* ABOUT THIS TASK *
Whenever a line contains "computer", include it in the count; reply with the number of such lines in the data and nothing else.

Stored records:
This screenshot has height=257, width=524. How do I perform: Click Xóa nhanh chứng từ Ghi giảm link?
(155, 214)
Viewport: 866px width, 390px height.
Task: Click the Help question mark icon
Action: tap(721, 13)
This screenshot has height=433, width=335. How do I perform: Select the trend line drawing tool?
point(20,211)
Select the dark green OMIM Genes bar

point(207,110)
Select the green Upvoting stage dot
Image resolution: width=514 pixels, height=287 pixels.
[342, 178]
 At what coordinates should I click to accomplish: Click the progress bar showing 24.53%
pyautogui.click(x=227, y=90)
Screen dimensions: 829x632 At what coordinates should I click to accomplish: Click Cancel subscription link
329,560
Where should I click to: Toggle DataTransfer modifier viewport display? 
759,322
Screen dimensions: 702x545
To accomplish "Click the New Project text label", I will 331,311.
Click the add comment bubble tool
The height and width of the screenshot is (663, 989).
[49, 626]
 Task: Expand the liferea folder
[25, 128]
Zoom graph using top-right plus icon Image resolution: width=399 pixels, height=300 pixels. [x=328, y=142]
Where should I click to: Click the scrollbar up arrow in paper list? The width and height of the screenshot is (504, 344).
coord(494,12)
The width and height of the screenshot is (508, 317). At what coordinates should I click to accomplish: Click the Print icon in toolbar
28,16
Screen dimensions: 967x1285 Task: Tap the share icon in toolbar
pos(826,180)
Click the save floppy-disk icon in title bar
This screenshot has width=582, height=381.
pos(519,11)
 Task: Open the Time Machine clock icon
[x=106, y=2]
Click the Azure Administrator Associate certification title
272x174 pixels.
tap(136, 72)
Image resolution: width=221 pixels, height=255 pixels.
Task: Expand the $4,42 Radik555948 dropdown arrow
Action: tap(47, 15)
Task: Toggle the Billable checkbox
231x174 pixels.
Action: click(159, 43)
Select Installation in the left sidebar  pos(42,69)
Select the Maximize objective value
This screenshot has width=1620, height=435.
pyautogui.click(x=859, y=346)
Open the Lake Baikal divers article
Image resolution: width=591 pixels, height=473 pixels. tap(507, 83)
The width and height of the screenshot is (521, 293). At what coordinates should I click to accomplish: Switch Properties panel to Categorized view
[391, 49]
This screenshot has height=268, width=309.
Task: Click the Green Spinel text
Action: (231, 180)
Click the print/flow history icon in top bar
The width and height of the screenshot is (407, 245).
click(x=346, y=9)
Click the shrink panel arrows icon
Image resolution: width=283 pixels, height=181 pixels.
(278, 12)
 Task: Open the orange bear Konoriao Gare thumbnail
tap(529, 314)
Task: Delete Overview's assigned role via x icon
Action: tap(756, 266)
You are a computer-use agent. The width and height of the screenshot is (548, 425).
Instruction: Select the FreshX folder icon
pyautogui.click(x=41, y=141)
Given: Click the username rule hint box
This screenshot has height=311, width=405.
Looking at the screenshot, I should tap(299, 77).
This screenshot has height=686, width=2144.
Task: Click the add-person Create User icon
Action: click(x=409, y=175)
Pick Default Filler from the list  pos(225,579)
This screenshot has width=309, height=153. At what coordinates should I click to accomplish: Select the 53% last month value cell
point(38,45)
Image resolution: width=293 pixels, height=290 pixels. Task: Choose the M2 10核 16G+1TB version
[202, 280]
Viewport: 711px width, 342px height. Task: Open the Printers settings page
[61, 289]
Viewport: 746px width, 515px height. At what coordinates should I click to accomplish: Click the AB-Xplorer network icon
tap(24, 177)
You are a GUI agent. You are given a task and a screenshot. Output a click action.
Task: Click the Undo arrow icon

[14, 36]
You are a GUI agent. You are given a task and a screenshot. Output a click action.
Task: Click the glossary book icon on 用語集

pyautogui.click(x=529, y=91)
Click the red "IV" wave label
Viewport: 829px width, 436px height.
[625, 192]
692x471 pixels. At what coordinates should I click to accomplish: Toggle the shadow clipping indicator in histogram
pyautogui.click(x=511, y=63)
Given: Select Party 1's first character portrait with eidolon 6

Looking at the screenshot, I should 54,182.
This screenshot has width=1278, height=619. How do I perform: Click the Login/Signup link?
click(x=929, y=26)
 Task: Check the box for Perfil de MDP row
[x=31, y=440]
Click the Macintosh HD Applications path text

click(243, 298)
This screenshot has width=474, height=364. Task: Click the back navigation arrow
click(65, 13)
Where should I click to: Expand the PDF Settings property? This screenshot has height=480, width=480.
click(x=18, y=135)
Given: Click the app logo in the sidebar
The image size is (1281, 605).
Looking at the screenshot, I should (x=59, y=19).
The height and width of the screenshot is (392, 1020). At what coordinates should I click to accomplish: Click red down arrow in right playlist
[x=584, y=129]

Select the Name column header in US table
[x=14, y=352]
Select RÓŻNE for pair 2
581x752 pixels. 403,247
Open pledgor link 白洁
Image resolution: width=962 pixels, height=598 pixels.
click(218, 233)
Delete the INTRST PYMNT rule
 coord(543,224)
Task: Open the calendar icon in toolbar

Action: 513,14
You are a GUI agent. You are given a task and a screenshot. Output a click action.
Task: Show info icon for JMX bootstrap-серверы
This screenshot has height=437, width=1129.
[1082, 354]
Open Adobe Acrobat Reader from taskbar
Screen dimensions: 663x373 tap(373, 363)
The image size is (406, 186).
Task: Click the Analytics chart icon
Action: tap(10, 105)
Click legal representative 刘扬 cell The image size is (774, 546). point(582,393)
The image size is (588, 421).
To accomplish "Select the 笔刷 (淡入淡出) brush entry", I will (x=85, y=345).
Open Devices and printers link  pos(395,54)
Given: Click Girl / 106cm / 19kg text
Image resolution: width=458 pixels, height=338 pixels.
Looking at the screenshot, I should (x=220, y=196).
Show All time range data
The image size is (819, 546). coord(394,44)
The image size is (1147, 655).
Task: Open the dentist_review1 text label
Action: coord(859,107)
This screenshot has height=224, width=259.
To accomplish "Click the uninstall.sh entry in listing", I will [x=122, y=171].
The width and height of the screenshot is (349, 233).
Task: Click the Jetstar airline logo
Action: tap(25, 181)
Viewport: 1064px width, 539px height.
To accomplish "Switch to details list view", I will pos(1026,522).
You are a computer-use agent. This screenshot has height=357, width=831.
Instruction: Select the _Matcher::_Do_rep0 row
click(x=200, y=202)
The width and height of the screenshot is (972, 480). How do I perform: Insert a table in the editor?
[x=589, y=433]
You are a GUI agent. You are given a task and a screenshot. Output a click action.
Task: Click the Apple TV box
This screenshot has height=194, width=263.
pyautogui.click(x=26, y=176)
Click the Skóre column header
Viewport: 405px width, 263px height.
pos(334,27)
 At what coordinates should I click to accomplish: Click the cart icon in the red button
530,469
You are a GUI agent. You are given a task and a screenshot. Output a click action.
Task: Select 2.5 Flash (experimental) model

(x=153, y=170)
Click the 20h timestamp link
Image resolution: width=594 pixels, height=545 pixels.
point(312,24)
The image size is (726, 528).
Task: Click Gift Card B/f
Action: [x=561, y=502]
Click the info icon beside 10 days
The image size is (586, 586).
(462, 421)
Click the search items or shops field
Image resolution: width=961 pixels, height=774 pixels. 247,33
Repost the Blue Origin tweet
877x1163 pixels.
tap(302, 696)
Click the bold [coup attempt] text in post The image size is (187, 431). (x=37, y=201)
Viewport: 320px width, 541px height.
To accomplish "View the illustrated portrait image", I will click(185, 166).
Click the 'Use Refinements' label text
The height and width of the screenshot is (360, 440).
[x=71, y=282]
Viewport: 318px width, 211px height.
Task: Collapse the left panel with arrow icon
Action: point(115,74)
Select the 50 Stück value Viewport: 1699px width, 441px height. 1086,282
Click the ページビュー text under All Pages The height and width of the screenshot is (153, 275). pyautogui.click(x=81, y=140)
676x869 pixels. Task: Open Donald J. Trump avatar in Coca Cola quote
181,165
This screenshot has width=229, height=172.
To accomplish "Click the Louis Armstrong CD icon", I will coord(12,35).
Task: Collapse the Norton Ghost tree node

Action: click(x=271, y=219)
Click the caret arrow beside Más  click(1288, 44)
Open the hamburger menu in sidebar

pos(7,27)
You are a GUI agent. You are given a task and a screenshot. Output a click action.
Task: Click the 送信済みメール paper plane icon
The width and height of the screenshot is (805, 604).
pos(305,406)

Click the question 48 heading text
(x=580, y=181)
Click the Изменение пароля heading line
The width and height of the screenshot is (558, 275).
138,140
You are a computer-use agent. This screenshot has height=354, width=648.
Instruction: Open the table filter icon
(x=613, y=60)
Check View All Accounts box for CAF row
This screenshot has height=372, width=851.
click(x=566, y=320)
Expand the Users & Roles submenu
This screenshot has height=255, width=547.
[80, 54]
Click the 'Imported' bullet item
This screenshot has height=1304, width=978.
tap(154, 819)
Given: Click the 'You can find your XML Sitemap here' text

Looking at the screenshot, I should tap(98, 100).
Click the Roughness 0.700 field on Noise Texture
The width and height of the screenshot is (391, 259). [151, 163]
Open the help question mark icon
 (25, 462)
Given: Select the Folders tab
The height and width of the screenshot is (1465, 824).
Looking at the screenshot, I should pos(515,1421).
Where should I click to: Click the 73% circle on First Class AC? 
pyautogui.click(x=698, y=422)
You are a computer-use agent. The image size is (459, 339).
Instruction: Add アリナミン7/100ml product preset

* SOLUTION *
4